The Bar’s Cold Silence
(An Ode to a Lost New Year)
By Muhammad Aamir hussaini
The Bar is veiled in a shroud of silver rime,
A drizzle falls, like tears of a forgotten age;
The night is heavy with the dust of time,
And silence writes upon a hollow page.
The morning wakes in white—a blinding mist,
Where minarets call out to a ghost-filled sky;
The steeple’s bell, by frozen shadows kissed,
Mourns for the songs that had to bleed and die.
Where did the Bhajjan fade? The Kirtan’s light?
The ’47 wind blew clay-lamps far away;
Now concrete rises on the ruins of the night,
And strangers dwell where spirits used to play.
No Mela drums, no Naatak in the street,
The flute lies broken by a hand of stone;
Fundamental glooms and ancient fears meet
To claim a land now withered to the bone.
And when the clock strikes twelve in gilded halls,
The reveler shivers with a hidden stain;
A ghost of guilt keeps pacing through the walls,
While New Year’s joy is only masked as pain.
The sun breaks sharp—a diamond in the air,
To light the barren Bar and all its scars;
The New Year dawns, cold, brilliant with despair,
Beneath the gaze of old, indifferent stars.

The Poet’s Monologue: Background and Intent
“As the son of refugees who fled the Ambala Division in 1947, carrying the Urdu tongue and the scars of Haryana, I stand today in the ‘Ganji Bar’ (the Seraiki belt). My perspective is not that of a conqueror or a detached observer, but of a progressive soul who recognizes that my own displacement was used as a tool in a larger, more sinister ‘Social Engineering.’

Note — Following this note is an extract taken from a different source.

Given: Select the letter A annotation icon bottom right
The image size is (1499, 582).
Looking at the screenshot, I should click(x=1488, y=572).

This poem was born from the realization that the New Year in this region is not a celebration, but a confrontation with silence. I wrote this to bridge the gap between Mallarmé’s symbolism and the material reality of the Seraiki people. It is a critique of the colonial and post-colonial ‘Labyrinth’—the concrete structures built over the spiritual ruins of Multani and Riasti cultures. It is an admission of the ‘Guilt’ carried by the migrant elite and the state bureaucracy who, under the guise of progress and ‘Thal Development,’ alienated the local son of the soil from his own hearth.”

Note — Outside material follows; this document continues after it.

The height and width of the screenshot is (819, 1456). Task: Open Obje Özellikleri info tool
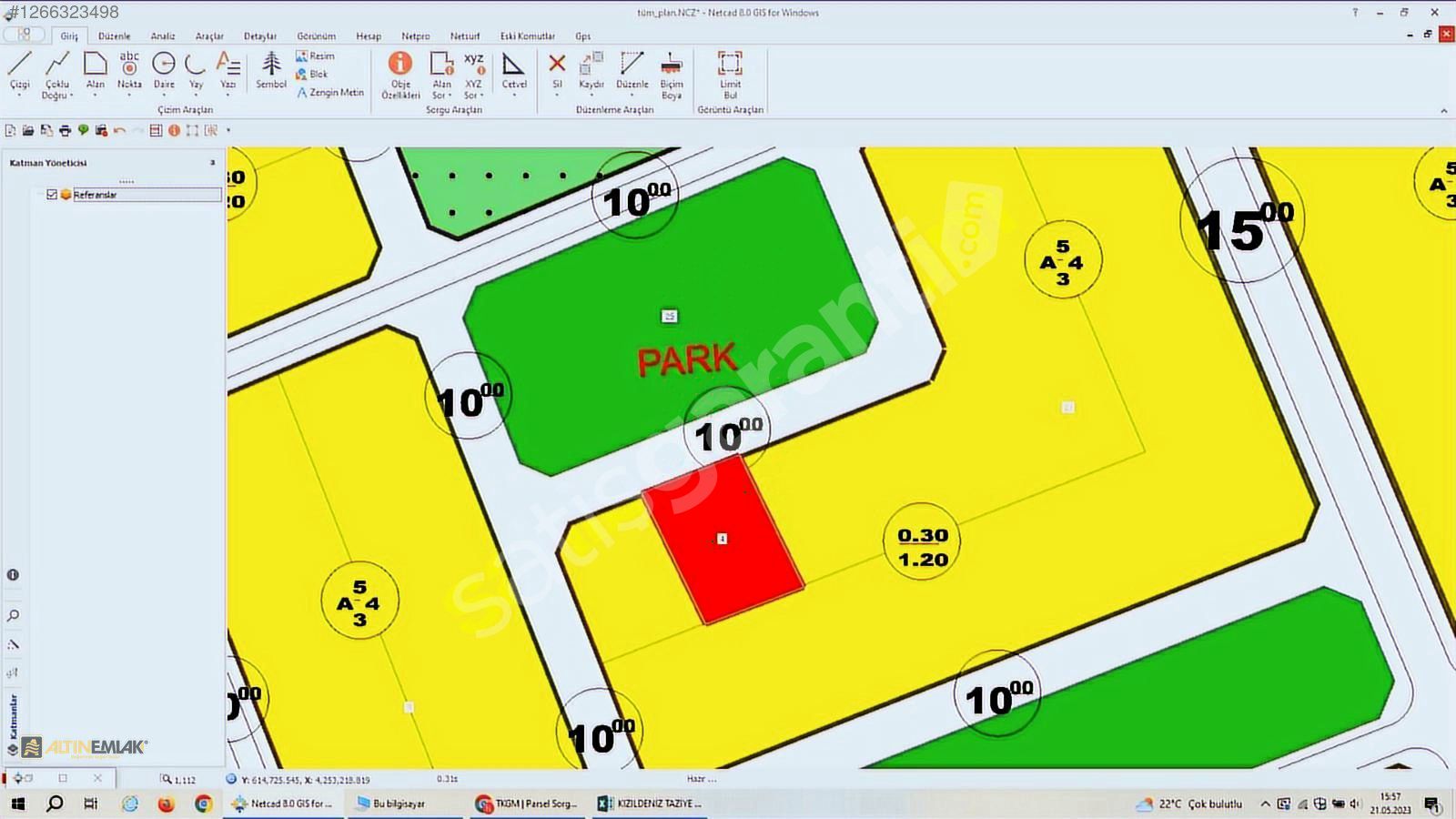400,73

Exegesis: A Stanza-by-Stanza Analysis
I. The Shroud of History
The sky, a shroud of Ganji Bar’s cold mist… While beneath the silt, the buried souls are sleeping. Exegesis: The “mist” is not just weather; it is Historical Amnesia. It represents the way the post-colonial state has clouded the true identity of the Bar. The “buried souls” are the indigenous locals and the vanished pre-partition communities whose history is being suffocated by the “silt” of new administrative borders and land allotments.
II. The Fragmented Sacred
From minarets, the lonely summon flows / To meet the steeple’s chime… But where is the Bhajjan? Exegesis: I highlight the Religious Void. While Islamic calls to prayer and church bells remain, the Bhajjan and Kirtan (the Hindu and Sikh heartbeat of the land) are gone. This is a lament for the pluralistic Punjab that died in 1947. The “frozen air” signifies the chilling of communal harmony, replaced by a rigid, singular identity.

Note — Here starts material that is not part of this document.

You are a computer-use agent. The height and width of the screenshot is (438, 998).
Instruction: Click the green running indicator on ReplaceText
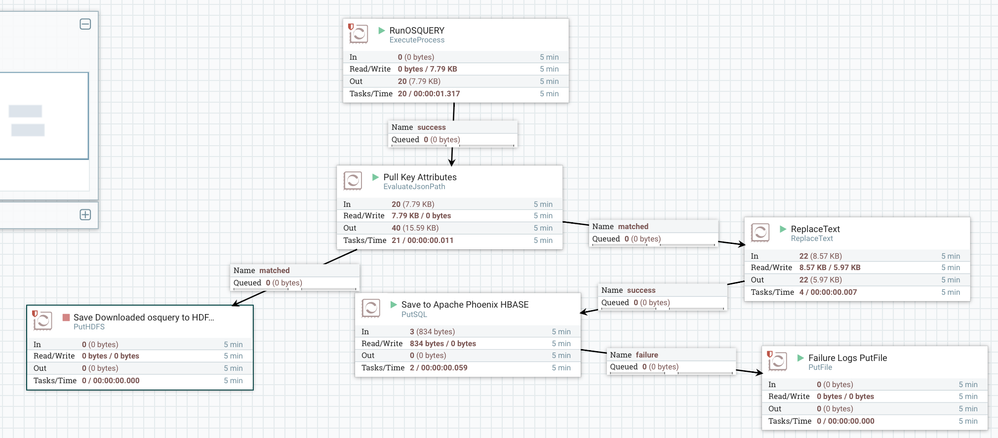[x=783, y=229]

III. The Death of the Local Stage
The theater is dead; the Mela’s drum is torn / By shadows preaching fire… Exegesis: Here, I address Cultural Fundamentalism. The “shadows” are the forces of Jihadism and Mullahism that have replaced the Naatak (folk theater) and Mela (cultural fairs) with a “righteous gloom.” The “broken flute” (Wanjhli) is the symbol of the silenced local artist, suppressed by a bourgeois-clerical alliance.
IV. The Bourgeois Guilt
The reveler drinks with eyes of secret dread; / The phantom of a sin haunts every wall… Exegesis: This is the heart of the Class Critique. In the “gilded halls” of the elite (the paaposh areas), New Year’s Eve is an artificial joy. The “phantom of a sin” is the subconscious realization that their prosperity is built on the dispossession of the Seraiki peasant. As a Marxist, I see this “dread” as the internal contradiction of the exploiter class.
V. The Indifferent New Dawn
The sun breaks through—a diamond, sharp and cold… The New Year comes… In shadows dancing on a ghost-filled street. Exegesis: The sun is “sharp and cold”—it does not warm; it merely exposes the “scars” of the Bar. The New Year is “ancient” because it repeats the same cycle of colonial exploitation. To me, the “ghost-filled street” represents the Seraiki national question: a people present in body but treated as ghosts in the census, the budget, and the history books.
Final Reflection
“I conclude that the New Year can only truly dawn when the National Question is resolved—when the local majority regains its linguistic and economic sovereignty. Until then, the ‘Pale Echo’ is all we have—a reminder that under the concrete of our modern cities lies a soul waiting to be liberated.”